**EXERCISE GOAL:** Pull out each line of the data below that contains the string "chip".
'''
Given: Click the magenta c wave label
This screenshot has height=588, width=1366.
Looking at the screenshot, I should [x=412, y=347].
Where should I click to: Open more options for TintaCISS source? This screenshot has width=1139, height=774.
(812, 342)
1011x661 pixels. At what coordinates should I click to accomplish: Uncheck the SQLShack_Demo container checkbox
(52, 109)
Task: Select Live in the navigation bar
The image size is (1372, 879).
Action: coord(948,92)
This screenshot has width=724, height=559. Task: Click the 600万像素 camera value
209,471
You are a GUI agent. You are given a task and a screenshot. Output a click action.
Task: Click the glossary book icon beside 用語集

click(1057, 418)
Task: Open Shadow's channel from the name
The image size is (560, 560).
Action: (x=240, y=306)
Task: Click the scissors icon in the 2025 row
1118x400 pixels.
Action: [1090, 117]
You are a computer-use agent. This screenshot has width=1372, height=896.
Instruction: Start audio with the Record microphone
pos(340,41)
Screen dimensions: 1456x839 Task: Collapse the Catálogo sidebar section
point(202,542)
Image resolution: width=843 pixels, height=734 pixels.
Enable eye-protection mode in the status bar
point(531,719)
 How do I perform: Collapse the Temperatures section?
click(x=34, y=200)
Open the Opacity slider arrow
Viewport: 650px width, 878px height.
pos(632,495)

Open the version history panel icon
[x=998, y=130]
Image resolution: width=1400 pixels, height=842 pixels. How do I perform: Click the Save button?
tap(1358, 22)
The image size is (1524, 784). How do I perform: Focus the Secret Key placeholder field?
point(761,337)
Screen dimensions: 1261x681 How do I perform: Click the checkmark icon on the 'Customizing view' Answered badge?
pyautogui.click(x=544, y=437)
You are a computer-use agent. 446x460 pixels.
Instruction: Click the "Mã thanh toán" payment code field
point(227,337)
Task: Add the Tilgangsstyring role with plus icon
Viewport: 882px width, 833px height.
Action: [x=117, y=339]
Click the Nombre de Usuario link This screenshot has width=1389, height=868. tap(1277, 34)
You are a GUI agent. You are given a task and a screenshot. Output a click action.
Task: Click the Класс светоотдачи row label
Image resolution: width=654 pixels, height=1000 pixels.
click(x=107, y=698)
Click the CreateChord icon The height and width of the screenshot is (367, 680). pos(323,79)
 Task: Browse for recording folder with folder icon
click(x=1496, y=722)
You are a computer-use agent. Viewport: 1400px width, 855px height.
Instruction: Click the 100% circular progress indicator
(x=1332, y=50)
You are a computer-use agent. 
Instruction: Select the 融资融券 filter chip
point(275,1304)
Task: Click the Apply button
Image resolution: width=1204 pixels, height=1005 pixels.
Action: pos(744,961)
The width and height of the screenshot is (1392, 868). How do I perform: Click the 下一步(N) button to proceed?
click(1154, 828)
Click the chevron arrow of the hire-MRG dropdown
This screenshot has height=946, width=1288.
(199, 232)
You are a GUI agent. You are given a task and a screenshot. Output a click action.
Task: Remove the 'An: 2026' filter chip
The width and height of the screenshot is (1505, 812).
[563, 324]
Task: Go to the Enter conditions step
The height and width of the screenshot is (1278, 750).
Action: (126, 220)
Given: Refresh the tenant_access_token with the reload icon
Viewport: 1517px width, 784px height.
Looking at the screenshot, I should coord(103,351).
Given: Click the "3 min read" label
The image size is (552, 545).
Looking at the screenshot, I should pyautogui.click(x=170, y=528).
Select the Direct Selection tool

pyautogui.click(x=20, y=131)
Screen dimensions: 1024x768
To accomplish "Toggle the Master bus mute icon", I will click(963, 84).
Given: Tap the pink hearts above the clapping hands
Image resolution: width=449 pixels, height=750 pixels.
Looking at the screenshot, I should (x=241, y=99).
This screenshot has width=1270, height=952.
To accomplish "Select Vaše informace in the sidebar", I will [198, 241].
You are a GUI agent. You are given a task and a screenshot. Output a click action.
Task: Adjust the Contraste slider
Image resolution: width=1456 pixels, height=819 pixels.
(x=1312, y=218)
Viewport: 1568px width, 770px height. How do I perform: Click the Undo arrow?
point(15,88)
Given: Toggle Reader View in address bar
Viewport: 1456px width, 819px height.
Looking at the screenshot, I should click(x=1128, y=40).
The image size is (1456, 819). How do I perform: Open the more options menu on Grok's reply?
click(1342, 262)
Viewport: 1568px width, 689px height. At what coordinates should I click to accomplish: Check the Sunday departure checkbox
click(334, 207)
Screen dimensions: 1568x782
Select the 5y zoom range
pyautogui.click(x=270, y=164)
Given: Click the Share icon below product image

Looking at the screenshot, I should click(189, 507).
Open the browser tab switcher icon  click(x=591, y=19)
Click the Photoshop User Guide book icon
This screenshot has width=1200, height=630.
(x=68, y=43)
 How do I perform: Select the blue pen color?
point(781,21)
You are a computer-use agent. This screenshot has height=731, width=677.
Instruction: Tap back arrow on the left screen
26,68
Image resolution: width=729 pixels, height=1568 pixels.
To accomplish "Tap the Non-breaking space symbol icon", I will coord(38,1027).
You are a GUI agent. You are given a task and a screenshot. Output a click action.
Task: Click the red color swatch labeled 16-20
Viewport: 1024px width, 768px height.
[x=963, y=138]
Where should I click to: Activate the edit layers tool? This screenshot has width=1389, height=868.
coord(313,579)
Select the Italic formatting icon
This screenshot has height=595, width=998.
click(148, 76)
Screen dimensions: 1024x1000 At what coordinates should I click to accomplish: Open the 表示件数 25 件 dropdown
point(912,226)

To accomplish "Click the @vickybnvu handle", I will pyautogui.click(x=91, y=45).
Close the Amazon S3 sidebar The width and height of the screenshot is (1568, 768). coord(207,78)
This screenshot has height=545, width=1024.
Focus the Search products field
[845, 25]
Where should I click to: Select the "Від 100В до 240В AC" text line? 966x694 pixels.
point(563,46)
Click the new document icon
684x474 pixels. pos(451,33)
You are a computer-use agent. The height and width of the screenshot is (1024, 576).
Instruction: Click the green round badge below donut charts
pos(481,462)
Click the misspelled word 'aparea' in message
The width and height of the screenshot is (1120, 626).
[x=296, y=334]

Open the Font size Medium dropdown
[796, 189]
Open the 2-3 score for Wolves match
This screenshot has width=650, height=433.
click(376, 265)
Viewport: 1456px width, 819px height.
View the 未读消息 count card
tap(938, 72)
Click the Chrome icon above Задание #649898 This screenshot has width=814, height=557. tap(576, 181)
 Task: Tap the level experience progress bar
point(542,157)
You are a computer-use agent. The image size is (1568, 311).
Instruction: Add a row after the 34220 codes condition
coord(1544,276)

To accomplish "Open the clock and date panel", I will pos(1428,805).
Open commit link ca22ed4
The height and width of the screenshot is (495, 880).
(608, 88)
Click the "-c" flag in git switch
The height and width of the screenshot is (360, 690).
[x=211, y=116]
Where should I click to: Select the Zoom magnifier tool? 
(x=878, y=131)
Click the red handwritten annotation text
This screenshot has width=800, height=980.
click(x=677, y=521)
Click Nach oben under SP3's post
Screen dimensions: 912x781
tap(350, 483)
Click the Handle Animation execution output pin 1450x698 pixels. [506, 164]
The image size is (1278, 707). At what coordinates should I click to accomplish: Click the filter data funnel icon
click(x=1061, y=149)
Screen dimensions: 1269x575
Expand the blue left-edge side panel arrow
'''
**TASK ANSWER:**
Instruction: Select the 融资融券 filter chip
Task: Remove the 'An: 2026' filter chip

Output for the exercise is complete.